(Task details):
With the pictures set aside, reproduce each entry precisely as it reads.

Excerpts from a dataset

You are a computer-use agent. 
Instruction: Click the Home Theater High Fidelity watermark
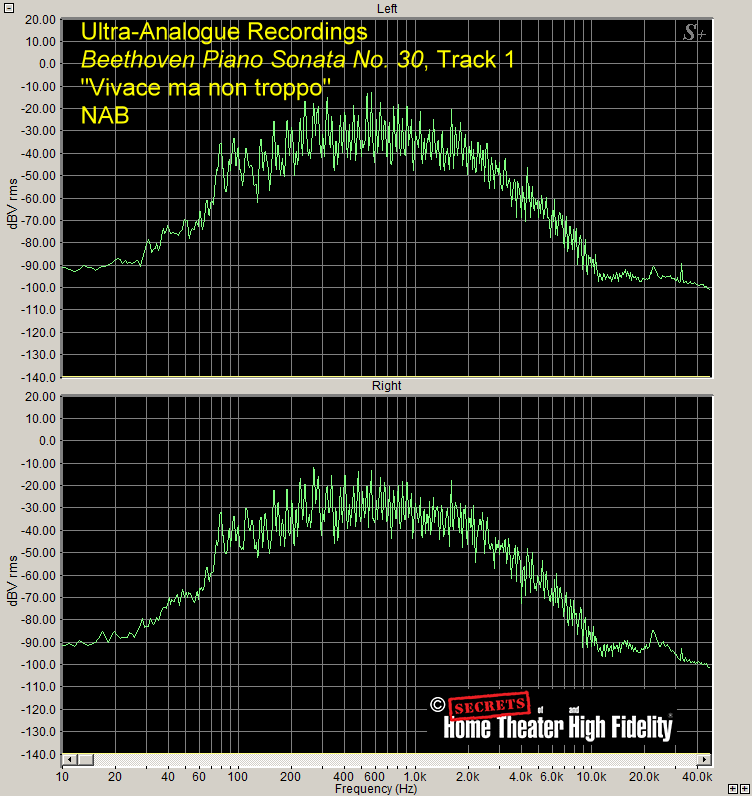[557, 729]
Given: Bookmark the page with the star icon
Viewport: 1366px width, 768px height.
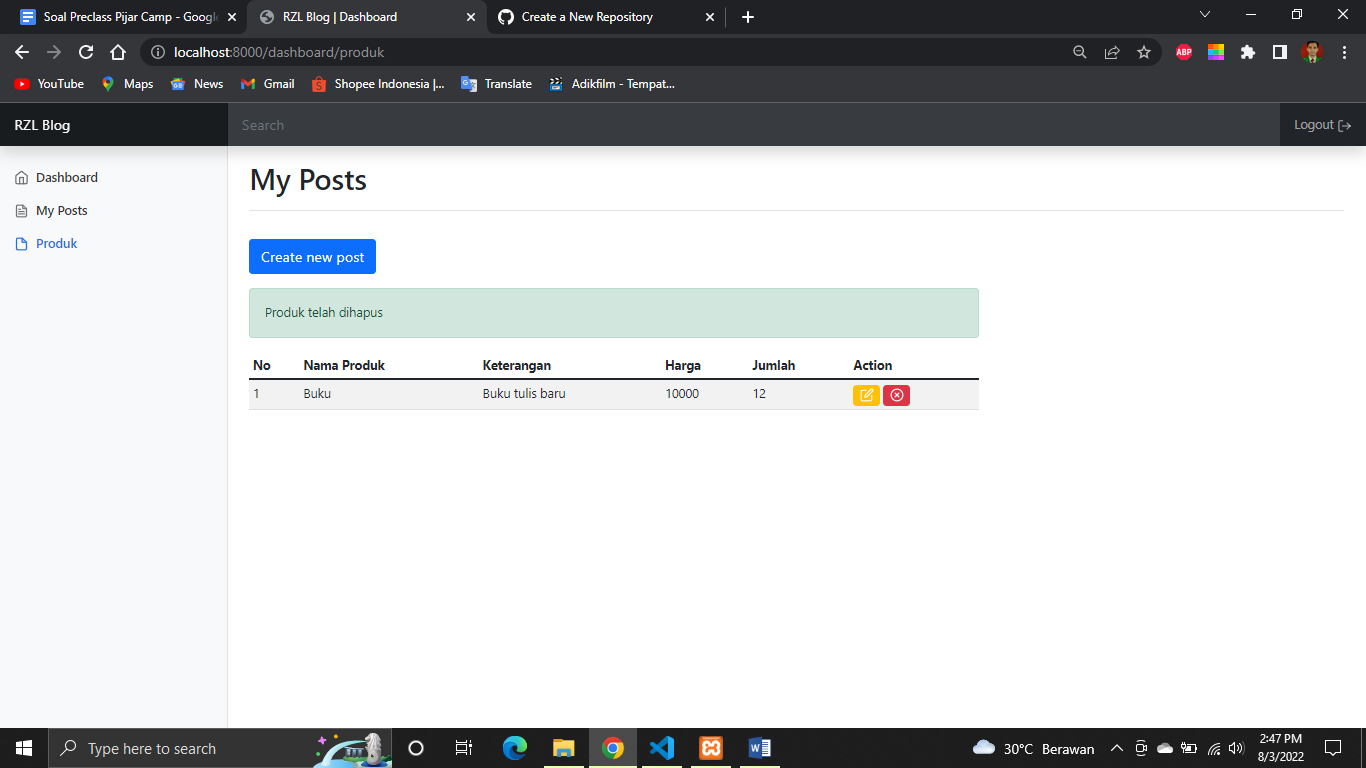Looking at the screenshot, I should click(x=1144, y=52).
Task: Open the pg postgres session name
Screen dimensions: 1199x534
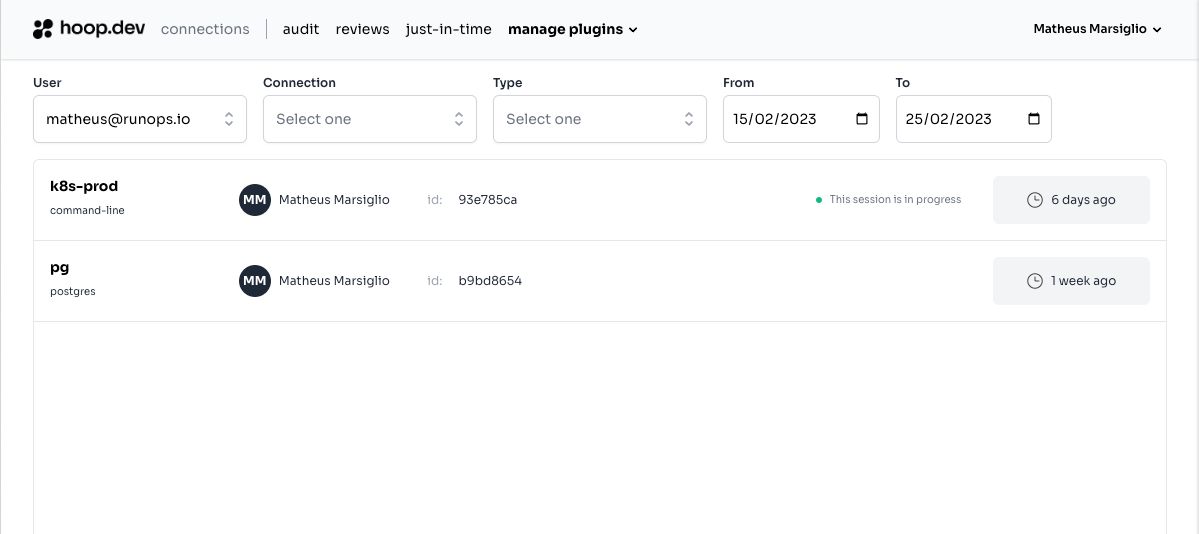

(Result for this task):
You are a computer-use agent. 
Instruction: Click the Home Theater High Fidelity watermark
[557, 729]
Given: Bookmark the page with the star icon
Viewport: 1366px width, 768px height.
Looking at the screenshot, I should click(x=1144, y=52).
Task: Open the pg postgres session name
Screen dimensions: 1199x534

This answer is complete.